Звонков подошел к Бескурову с вежливой улыбкой, тоже протянул руку.
— Поздравляю. Хотя… — он сощурил один глаз, — радоваться особо нечему. Колхоз тяжелый, хлопот не оберешься. Ну, ничего, поможем, с сего дня я в вашем распоряжении.
— Спасибо.
Звонков, подхватив под мышку портфель, ушел. За ним, перешагивая прямо через скамейки, отправился и Овчинников. И тут только Бескуров вспомнил, что ему негде ночевать. В суете и спешке напряженного дня он просто забыл, что отныне придется жить здесь и, следовательно, ему нужна, хотя бы на первое время, какая-то квартира. Бескуров сказал об этом Сухорукову. Иван Иванович, заправляя за ремень пустой левый рукав сатиновой рубахи, виновато пробормотал:
— Да, я и забыл… Можно бы ко мне, только прямо скажу: не понравится. Тесно, ребятишек куча, прислониться будет негде. Тебе же с удобством надо — пописать там, отдохнуть по-человечески. Идея! Сейчас устроим. Пошли.
V
Они вышли на улицу. Было темно от нависших над деревней облаков, накрапывал мелкий нудный дождик, порывами дул ветер. В редких окнах неясно желтели огни. После душного помещения Бескуров сразу озяб и с тоской вспомнил, что Зоя сейчас, наверно, сладко спит в широкой теплой постели и, конечно, не представляет, как ему одиноко и тяжело в этой заснувшей глухой деревне под низким мрачным небом. Куда ведет его Иван Иванович? Как он относится к его избранию? Впрочем, за Ивана Ивановича Антон был спокоен — знал, что тот не будет держать камня за пазухой.
Иван Иванович сам когда-то председательствовал в «Восходе». Потом началась война, пришлось передать дела другому. Вернулся домой ранней весной 1945 года без левой руки, вернулся коммунистом. В первое время занялся похилившимся за войну личным хозяйством, в колхозные дела почти не вмешивался. Иногда заходил к нему председатель, старый, болезненный человек, приносил пол-литра, отводил душу, жаловался на недуги, под конец слезно упрашивал Ивана Ивановича снова принять руководство колхозом. Сухоруков отнекивался:
— Куда мне с одной рукой? Да и отвык я от такого-подобного. Прямо говорю: ничего не выйдет.
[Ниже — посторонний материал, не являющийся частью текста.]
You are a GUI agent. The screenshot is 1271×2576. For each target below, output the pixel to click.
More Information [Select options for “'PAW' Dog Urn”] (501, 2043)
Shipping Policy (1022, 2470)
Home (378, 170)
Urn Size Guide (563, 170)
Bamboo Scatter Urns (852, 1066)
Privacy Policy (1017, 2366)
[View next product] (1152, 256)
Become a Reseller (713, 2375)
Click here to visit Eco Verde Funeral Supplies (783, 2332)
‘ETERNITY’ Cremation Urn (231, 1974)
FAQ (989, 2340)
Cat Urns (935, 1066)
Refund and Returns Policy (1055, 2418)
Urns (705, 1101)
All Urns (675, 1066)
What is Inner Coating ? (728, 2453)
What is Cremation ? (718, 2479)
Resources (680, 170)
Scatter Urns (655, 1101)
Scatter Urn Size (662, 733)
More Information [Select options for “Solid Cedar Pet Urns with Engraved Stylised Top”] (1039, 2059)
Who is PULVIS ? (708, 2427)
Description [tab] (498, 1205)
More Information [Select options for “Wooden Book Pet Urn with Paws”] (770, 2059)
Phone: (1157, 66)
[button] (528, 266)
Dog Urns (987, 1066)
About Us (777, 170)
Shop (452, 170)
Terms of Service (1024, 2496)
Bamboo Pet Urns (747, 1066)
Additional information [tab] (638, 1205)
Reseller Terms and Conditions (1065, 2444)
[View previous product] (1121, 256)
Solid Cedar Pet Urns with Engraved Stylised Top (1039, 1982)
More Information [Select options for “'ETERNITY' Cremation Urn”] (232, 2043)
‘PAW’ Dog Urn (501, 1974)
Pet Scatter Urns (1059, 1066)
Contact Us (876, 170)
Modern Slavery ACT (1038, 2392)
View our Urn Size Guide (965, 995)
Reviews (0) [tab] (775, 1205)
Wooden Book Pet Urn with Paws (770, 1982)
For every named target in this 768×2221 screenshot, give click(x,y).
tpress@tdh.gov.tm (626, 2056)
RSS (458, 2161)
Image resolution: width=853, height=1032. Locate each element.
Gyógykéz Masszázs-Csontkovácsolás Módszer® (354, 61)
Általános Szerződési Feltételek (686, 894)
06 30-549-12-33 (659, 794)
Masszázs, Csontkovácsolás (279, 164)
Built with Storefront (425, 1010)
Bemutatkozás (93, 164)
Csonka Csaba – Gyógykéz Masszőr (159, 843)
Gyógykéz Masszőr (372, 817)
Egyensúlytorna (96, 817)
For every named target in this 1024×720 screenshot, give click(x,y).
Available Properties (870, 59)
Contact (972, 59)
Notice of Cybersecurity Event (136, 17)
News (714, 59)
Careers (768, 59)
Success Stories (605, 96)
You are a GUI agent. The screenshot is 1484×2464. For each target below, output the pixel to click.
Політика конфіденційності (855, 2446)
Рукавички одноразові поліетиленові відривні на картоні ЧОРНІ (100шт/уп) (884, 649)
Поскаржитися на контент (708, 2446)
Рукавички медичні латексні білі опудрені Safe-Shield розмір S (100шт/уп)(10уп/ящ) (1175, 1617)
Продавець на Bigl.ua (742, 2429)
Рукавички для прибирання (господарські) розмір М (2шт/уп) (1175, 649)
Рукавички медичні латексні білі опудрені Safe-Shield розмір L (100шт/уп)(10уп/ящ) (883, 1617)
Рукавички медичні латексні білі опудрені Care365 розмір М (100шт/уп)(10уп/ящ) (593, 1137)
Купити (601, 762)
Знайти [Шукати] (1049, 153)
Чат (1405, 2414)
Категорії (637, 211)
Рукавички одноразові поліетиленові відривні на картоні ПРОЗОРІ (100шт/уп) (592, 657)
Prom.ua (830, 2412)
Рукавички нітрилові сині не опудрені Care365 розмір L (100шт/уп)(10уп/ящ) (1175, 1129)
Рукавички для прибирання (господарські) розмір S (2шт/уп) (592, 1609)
Несмотря на ремонт, изба Ивана Ивановича по-прежнему казалась покосившейся. Он, когда ему указывали на это, смеялся: «Так она дольше простоит, а начни выправлять — и вовсе развалится». Изба досталась еще от деда, известного в этих краях плотника. Сухоруков вырос в него: приземистый, ширококостный, рано облысевший. Будь сейчас обе руки, ходил бы он по деревням, строил бы дома, хлевы, сараи — добротно, красиво, как учил дед. А нынче вот собственный домишко не смог на ноги поставить. Однако плотницкого дела не бросил — руководил в колхозе строительной бригадой, зимой рубил колья и жерди для изгородей, брал заказы на разные предметы домашнего обихода.